Setup¶
Project Setup¶
Important notes about Luau, many of which are pulled from the Luau readme:
- Runtime requires C++11 minimum.
- Compiler and analysis libraries require C++17 minimum.
- Licensed under the MIT license.
- cmake is the primary tool used for building Luau
This guide does not seek to teach cmake, or any other build tool for that matter. It is assumed that the reader can set up a C++ project targeting Luau.
Luau is split up into various build projects. For creating a project that embeds Luau, the common projects used are: VM, Compiler, Ast, CodeGen, Require, and Common.
- VM: Virtual machine. This handles running Luau, and includes many of the C APIs that are commonly used to interface with Luau.
- Compiler: Handles compiling Luau to bytecode.
- Ast: Abstract syntax tree. This is used by the compiler.
- CodeGen: Native code generation (NCG). This allows Luau to generate native code. It can be thought of as a hybrid between AOT and JIT, as it compiles against bytecode that is already loaded in the VM.
- Require: Adds require-by-string functionality.
- Common: Common/shared utilities and resources, such as all the bytecode opcodes.
New VM Instance¶
To create a new Luau VM instance, call either lua_newstate or luaL_newstate. The former allows you to assign your own allocator, along with an opaque pointer to arbitrary data. The latter will use a default allocator.
The default allocator looks like this:
static void* allocator(void* ud, void* ptr, size_t old_size, size_t new_size) {
// 'ud' is the pointer passed as the second argument to `lua_newstate`
(void)ud; (void)old_size; // Not using these
// new_size of 0 signals that the allocator should free the memory
if (new_size == 0) {
free(ptr);
return nullptr;
}
return realloc(ptr, new_size);
}
// Create a Luau state with a specified allocator:
lua_State* L = lua_newstate(allocator, nullptr);
// Use the default allocator:
lua_State* L = luaL_newstate();
Libraries¶
Once our Luau state is open, we need to load the default libraries.

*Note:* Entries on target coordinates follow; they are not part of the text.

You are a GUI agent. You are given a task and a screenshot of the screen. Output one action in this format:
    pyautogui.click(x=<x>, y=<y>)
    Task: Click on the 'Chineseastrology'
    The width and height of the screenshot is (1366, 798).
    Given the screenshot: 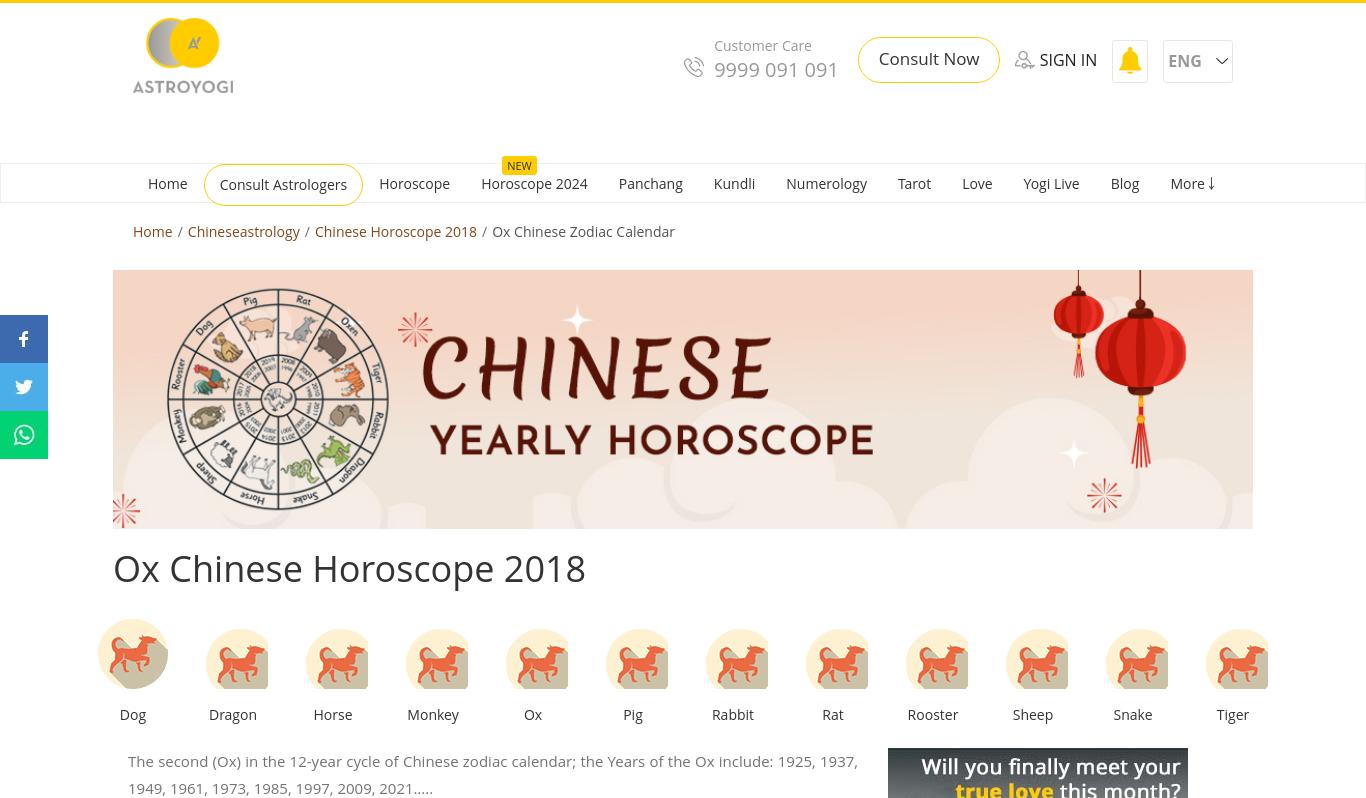 What is the action you would take?
    pyautogui.click(x=243, y=230)
    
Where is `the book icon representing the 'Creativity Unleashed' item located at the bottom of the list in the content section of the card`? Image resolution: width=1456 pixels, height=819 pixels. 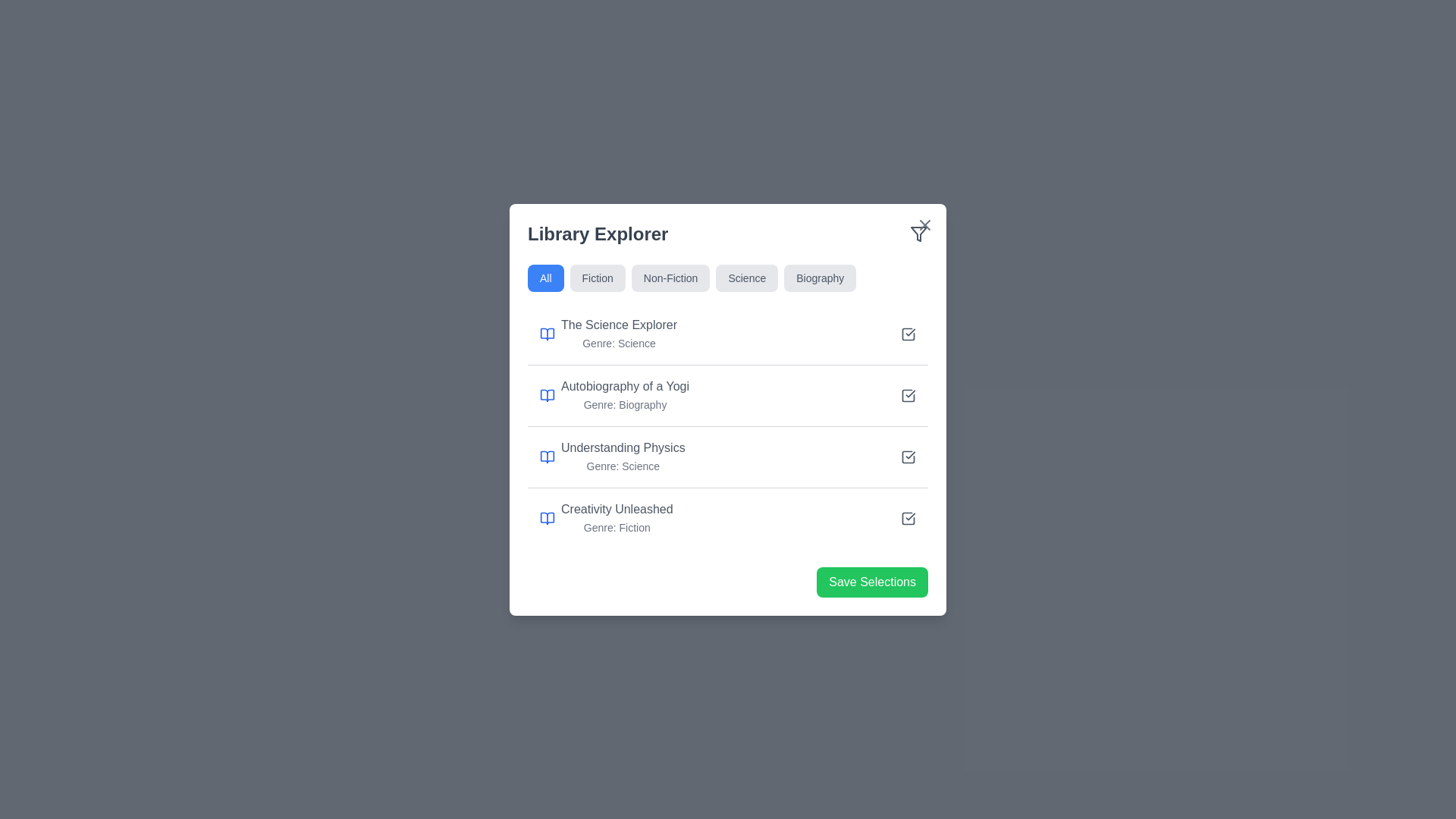 the book icon representing the 'Creativity Unleashed' item located at the bottom of the list in the content section of the card is located at coordinates (546, 517).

The easiest way to do this is by calling luaL_openlibs(L), which opens up all of the built-in libraries. Alternatively, if opening all of the libraries is not desired, individual built-in ones can be opened using their respective open function, e.g. luaopen_os(L).

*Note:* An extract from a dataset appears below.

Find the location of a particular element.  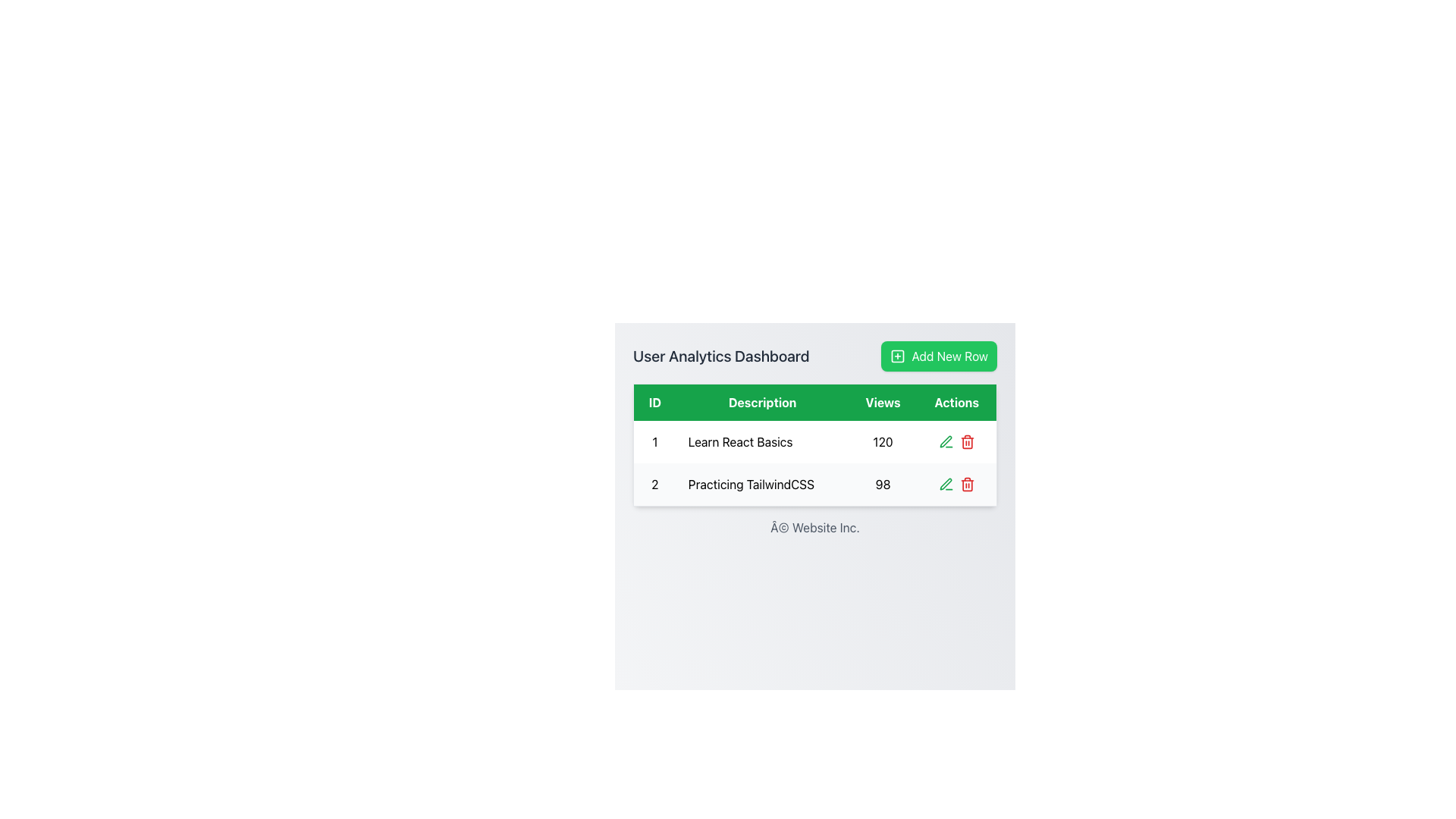

the graphical icon representing a square with a plus symbol inside, which is part of the 'Add New Row' button located in the upper-right corner of the user interface is located at coordinates (898, 356).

You may also have your own custom libraries. Open these right after opening the built-in libraries.
Sandboxing¶
Sandboxing creates a safer environment for potentially untrusted Luau code. To turn on sandboxing, call luaL_sandbox(L) after opening up libraries and before loading any Luau code.

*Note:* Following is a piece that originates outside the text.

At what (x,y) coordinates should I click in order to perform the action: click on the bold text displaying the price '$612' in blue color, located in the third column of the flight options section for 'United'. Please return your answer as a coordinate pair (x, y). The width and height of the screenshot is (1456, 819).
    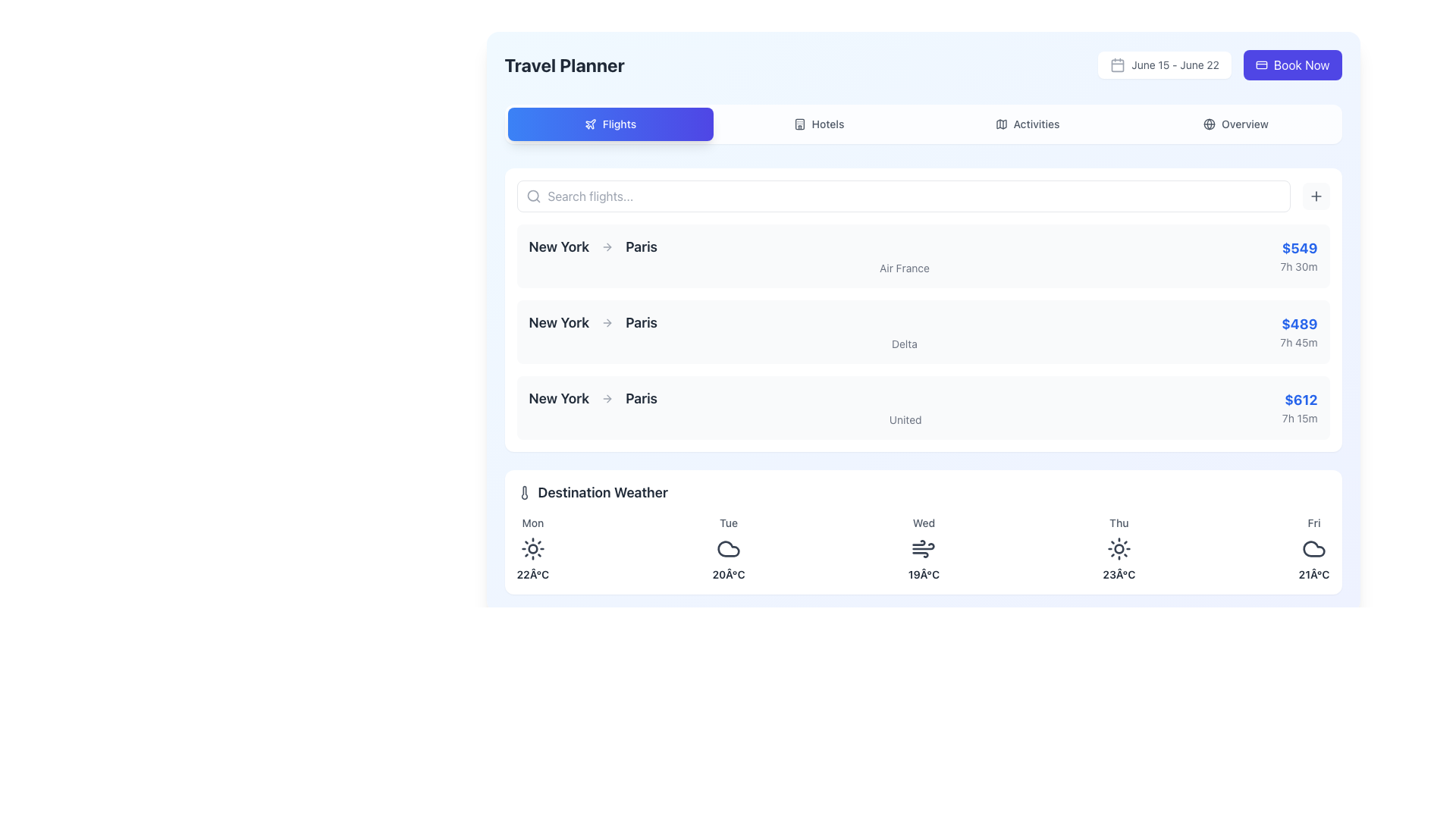
    Looking at the image, I should click on (1299, 400).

See the Sandboxing guide for more information.
Closing¶
States need to be closed once completed with them.
RAII¶
Since Luau state is initialized and destroyed via C API functions, it is useful to bind the lifetime of Luau using the RAII idiom to prevent leaking the state.
A common pattern is to wrap the Luau state in its own class.
class LuauState {
lua_State* L;
public:
LuauState() : L(luaL_newstate()) {
// state setup
luaL_openlibs(L);
luaL_sandbox(L);
}
~LuauState() {
lua_close(L);
}
};
Smarter pointers would also work. However, using a class allows you to encapsulate the setup behavior of the state too, such as opening up libraries and enabling sandboxing.